Solution-mediated transformation of octacalcium phosphate (OCP) to apatite.

OCP crystals were hydrolyzed in solutions containing Ca2+, Mg2+, HPO4(2-), CO3(2-), F-, citrate or P2O7 ions. Products of hydrolysis were analyzed using scanning (SEM) and transmission (TEM) electron microscopy, infrared spectroscopy and x-ray diffraction. Results demonstrated that the OCP to Apatite (AP) transformation is influenced by: (1) types of ions in solution: inhibited by Mg2+, citrate or P2O7(4-); facilitated by F-, CO3(2-), HPO4(2-) or Ca2+ ions; (2) ionic concentrations; (3) solution pH; (4) OCP crystal size. SEM showed needle-like micro-crystals on the surfaces and ends of OCP macrocrystals. TEM showed side-to-side and end-to-end arrangements and presence of central defects in the apatite crystals.
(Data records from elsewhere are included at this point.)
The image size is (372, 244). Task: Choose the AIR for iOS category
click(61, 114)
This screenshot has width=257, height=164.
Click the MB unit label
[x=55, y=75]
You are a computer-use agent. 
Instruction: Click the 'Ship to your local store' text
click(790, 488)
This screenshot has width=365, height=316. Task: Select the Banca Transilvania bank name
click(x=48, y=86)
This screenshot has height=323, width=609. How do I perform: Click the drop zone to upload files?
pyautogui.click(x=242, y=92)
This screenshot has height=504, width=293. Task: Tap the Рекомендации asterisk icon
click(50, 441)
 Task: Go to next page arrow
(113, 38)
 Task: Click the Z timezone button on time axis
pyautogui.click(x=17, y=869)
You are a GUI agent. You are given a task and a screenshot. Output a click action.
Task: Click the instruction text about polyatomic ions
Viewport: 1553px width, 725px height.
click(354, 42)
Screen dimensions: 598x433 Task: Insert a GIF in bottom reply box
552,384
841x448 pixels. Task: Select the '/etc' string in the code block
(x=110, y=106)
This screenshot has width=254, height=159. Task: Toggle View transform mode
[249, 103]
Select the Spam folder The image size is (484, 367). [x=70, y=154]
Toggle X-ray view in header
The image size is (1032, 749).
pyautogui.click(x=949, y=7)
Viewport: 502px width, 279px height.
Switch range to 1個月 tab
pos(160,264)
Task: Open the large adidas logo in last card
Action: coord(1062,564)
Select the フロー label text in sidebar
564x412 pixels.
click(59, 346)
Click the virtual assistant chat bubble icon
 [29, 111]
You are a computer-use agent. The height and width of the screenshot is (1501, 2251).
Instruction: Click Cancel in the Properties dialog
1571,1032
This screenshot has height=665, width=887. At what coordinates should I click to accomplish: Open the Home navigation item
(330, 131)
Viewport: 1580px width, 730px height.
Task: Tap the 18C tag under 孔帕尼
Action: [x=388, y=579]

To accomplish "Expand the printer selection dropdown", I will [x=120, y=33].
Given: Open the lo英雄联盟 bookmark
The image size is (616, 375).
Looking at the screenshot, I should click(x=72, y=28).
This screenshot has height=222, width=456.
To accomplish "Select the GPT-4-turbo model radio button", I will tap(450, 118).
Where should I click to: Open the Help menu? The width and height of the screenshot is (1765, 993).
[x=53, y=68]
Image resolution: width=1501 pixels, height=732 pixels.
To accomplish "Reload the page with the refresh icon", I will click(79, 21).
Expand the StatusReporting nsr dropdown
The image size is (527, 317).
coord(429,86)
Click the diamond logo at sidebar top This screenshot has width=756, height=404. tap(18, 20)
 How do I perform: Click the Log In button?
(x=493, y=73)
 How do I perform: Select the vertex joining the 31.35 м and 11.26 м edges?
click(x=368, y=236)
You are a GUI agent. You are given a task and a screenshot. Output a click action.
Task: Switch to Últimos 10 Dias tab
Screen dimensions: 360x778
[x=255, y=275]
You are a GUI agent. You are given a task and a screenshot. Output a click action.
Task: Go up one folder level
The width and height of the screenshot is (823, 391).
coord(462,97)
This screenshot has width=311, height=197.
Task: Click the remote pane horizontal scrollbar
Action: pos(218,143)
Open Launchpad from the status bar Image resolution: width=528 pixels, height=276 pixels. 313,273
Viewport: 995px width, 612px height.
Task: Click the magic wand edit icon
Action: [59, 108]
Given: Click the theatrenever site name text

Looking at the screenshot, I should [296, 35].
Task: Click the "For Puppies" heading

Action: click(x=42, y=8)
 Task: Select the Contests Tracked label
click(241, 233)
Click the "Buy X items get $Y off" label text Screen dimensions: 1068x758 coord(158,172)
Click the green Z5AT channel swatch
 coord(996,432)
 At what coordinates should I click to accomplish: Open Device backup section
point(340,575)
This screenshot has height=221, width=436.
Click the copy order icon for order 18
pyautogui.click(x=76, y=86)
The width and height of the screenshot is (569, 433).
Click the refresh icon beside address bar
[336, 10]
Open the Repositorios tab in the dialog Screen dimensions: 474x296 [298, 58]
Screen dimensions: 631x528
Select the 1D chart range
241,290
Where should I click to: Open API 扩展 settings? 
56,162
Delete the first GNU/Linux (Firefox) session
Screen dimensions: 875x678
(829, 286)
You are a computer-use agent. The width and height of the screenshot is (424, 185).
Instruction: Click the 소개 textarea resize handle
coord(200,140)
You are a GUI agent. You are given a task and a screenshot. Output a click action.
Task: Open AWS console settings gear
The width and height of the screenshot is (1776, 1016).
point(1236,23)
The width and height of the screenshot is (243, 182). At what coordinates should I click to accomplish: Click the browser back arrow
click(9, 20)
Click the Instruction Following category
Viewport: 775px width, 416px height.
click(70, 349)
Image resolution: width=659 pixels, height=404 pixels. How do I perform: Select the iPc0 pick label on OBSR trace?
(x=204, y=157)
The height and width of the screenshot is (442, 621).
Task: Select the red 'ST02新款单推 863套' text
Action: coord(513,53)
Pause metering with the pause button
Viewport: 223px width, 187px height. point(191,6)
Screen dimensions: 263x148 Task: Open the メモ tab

IR spectra showed the incorporation of CO3, or HPO4, the HPO4 incorporation being least from F-containing solutions. These results suggest that OCP to AP transformation occurred by the process of dissolution of OCP and subsequent precipitation of Ca-deficient apatites, incorporating CO3(2-), HPO4(2-) or F- present in solution. These results indicate that the observed stability of OCP in pathological calcifications may be due to the presence of Mg2+, citrate and/or P2O7(4-) and/or low levels of CO3(2-), F-, Ca2+, HPO4(2-) ions in the biological fluids.